City staff returned the proposal to council this week, restarting the approval process.

Alexander was the first speaker at the microphone during the public hearing portion.

“Sometimes proceeding without careful thought and review and rushing governance leads to poor outcomes,” he told council.

Alexander says while council ran on a platform of increased transparency and more public input he’s surprised this bylaw is being rushed through. Langford’s mayor says there’s a reason.

“It’s unfortunate that we sort of got pushed by this — and honestly by just a few people. I want to be fair to our local developers, these were mostly people from off the Island,” said Mayor Scott Goodmanson.

Goodmanson says after announcing plans for a city-wide tree management policy in early December, he started getting reports that trees were being chopped down at rapid speed as some landowners tried to get ahead of any planned ban or prohibition.
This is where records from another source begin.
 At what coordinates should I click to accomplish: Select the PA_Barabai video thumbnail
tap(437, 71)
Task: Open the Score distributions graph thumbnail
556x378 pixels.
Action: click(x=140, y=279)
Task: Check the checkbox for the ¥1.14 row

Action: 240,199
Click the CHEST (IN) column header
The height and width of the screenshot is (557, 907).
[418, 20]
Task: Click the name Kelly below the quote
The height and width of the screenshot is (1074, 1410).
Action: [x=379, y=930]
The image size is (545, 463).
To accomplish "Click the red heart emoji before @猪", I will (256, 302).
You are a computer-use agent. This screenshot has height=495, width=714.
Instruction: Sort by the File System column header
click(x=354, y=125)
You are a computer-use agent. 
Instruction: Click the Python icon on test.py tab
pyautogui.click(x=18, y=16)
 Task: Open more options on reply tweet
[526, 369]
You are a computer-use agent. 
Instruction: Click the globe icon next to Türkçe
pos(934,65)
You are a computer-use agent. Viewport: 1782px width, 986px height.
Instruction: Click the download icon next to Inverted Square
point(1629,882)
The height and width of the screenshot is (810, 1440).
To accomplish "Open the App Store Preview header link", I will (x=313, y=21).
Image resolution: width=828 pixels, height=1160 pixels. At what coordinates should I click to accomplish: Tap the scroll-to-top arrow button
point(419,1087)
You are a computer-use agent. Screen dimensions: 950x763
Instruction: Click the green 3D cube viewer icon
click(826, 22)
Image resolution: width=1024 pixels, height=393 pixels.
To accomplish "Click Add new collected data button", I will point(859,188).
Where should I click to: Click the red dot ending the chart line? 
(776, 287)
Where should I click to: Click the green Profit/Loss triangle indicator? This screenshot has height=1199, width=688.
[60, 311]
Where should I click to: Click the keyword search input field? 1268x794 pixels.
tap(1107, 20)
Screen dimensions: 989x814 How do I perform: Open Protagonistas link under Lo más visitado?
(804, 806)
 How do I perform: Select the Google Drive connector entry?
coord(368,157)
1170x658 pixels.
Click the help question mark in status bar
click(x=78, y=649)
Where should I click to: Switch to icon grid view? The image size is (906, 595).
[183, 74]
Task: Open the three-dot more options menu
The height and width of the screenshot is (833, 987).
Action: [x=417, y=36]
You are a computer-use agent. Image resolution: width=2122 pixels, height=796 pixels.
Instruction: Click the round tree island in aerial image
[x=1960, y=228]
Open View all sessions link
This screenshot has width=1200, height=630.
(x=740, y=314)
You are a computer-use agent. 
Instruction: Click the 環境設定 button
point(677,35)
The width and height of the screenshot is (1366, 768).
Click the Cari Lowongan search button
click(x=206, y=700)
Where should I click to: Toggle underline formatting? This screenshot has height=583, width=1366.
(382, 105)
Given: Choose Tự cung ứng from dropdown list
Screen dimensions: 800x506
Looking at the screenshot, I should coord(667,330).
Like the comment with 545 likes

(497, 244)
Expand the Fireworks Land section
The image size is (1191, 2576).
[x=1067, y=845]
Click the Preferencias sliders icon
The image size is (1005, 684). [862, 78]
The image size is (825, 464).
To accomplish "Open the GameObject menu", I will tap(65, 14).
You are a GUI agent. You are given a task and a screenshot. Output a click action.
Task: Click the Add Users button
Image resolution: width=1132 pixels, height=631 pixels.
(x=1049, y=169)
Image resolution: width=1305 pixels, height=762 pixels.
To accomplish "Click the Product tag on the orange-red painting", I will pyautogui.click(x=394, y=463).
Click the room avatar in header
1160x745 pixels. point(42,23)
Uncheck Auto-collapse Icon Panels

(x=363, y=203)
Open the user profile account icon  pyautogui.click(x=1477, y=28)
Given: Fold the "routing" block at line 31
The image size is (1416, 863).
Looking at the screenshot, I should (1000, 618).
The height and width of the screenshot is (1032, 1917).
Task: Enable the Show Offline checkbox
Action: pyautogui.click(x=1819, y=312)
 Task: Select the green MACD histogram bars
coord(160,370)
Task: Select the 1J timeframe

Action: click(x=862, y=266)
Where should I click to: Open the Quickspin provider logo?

Goodmanson says after announcing plans for the new city-wide tree management policy, landowners were acting quickly to remove any unwanted trees from their properties while it was still legal. Reports flooded in of trees being cut down at a rapid pace, “so we felt it was needed to bring in a bylaw as a temporary placeholder while we’re working on our urban tree management policy,” Goodmanson said.

The re-tabled bylaw, which received its first three readings Monday, effectively prohibits the cutting of any trees across the city without the proper permits.

Rather than shutting down dialogue, Goodmanson argues that Monday’s meeting was pushed from the usual 30 minutes to two hours for public feedback, much of which was positive.

Langford city staff says its legal counsel has confirmed the process council took in December was done correctly and that the original bylaw is still enforceable but they’re re-tabling it in the spirit of full transparency.

The bylaw will return for a final reading at the next council meeting in early February and there will once again be an opportunity for public feedback. The minimum fine for an offence under the new bylaw would be $5,000.

If approved the bylaw would only be in place for six months, allowing time for the city’s tree management policy to be adopted.